As an undergraduate in biology and anthropology I read every one of Dawkins' books voraciously and would get into heated debates with my close friends about the Dawkins-Gould rivalry. He was one of the primary voices that taught me to love science and want to devote my life to the pursuit of natural knowledge. So before you read anything else, go out and read Dawkins' work. It's worth your time. This post will still be here when you come back.

The problem that I've found as I've gained more knowledge and insight about the discoveries and process of science is two-fold: 1) metaphors in science are essential, but are only useful insofar as they accurately reflect the reality they're meant to describe and 2) science, just like any other organization created by primates, is an inherently political enterprise where allegiance and patronage play a substantial role. We address the latter concern by constantly questioning the ideas and authority of those who came before us. This is not always an easy or comfortable task, but is what makes the process of science such a powerful cultural tool. It is in this sense that I address the first problem relating to the metaphor of the "selfish gene."

Michael Ruse, the philosopher of biology whose recent books include The Evolution-Creation Struggle and Darwinism and its Discontents, has a new review of The Genial Gene by Stanford biologist Joan Roughgarden. Ruse states that Roughgarden is "rightly celebrated as one of the important evolutionary thinkers of our time." However, in his review he makes the oft-repeated mistake of assuming that any criticism of Richard Dawkins' emphasis on brutal inter-individual struggle and competition is the result of someone that is misunderstanding his metaphor of the selfish gene.

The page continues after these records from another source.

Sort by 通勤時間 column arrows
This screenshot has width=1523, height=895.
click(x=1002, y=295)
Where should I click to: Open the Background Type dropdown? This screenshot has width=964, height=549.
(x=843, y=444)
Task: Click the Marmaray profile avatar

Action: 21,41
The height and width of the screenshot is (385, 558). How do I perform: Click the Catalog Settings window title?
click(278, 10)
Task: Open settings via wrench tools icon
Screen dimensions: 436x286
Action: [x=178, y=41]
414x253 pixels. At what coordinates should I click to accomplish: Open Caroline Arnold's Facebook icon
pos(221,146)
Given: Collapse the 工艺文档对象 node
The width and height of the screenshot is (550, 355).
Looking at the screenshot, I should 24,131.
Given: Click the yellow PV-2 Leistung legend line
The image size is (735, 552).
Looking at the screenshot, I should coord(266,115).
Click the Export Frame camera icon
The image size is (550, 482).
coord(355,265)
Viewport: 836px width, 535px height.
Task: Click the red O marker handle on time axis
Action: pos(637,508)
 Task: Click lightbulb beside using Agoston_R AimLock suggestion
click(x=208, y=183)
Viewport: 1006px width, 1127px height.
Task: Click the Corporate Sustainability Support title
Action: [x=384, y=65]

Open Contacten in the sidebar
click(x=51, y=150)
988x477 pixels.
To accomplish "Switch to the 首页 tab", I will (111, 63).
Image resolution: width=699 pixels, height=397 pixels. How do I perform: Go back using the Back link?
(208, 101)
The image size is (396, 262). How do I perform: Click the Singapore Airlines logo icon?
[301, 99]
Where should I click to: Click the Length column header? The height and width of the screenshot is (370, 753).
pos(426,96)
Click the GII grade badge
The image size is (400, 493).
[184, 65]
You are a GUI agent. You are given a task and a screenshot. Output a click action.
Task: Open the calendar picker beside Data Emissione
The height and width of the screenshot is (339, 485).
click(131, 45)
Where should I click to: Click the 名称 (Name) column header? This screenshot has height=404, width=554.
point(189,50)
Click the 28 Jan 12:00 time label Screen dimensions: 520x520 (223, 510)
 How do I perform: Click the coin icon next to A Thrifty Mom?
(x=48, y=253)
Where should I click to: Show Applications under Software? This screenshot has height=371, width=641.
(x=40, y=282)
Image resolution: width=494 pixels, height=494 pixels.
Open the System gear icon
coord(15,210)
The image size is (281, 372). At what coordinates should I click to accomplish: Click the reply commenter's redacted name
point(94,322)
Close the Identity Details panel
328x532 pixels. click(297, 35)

In the Globe and Mail Ruse states:

[I]t seems to me that Roughgarden just doesn't understand the function of metaphor in science. "Selfish gene" is the most brilliant metaphor of the 20th century, but it doesn't mean that either genes are literally selfish or that we are.

This statement is a red herring and seems to be intended to distract from Roughgarden's substantive criticisms of Dawkins' description of natural history. It certainly isn't an accurate description of her views as she presents them.

Throughout her book Roughgarden repeatedly references the "selfish gene metaphor" and understands that it refers to "emphasizing individual selection as the more important route to evolutionary success." However, before pointing out what Roughgarden was actually being critical of, it's important to be clear about what exactly the metaphor of a selfish gene refers to.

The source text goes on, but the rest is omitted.